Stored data

===

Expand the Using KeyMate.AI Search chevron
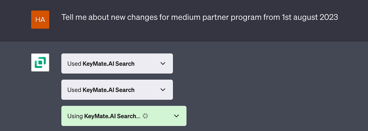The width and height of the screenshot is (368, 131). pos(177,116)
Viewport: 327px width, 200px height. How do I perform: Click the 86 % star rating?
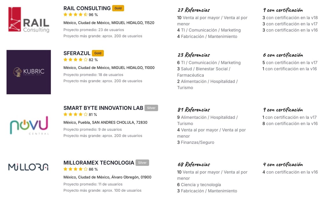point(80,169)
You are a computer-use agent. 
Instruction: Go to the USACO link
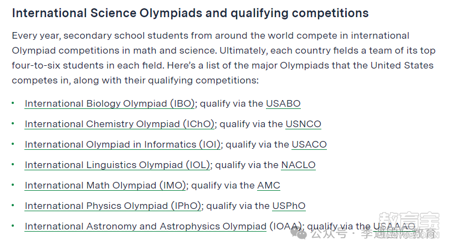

===

■ **Task objective**
Your answer must be an exact copy of the records above, with every picture left out.

■ **Exercise response**
Expand the Using KeyMate.AI Search chevron
The width and height of the screenshot is (368, 131). pos(177,116)
Viewport: 327px width, 200px height. How do I perform: Click the 86 % star rating?
point(80,169)
You are a computer-use agent. 
Instruction: Go to the USACO link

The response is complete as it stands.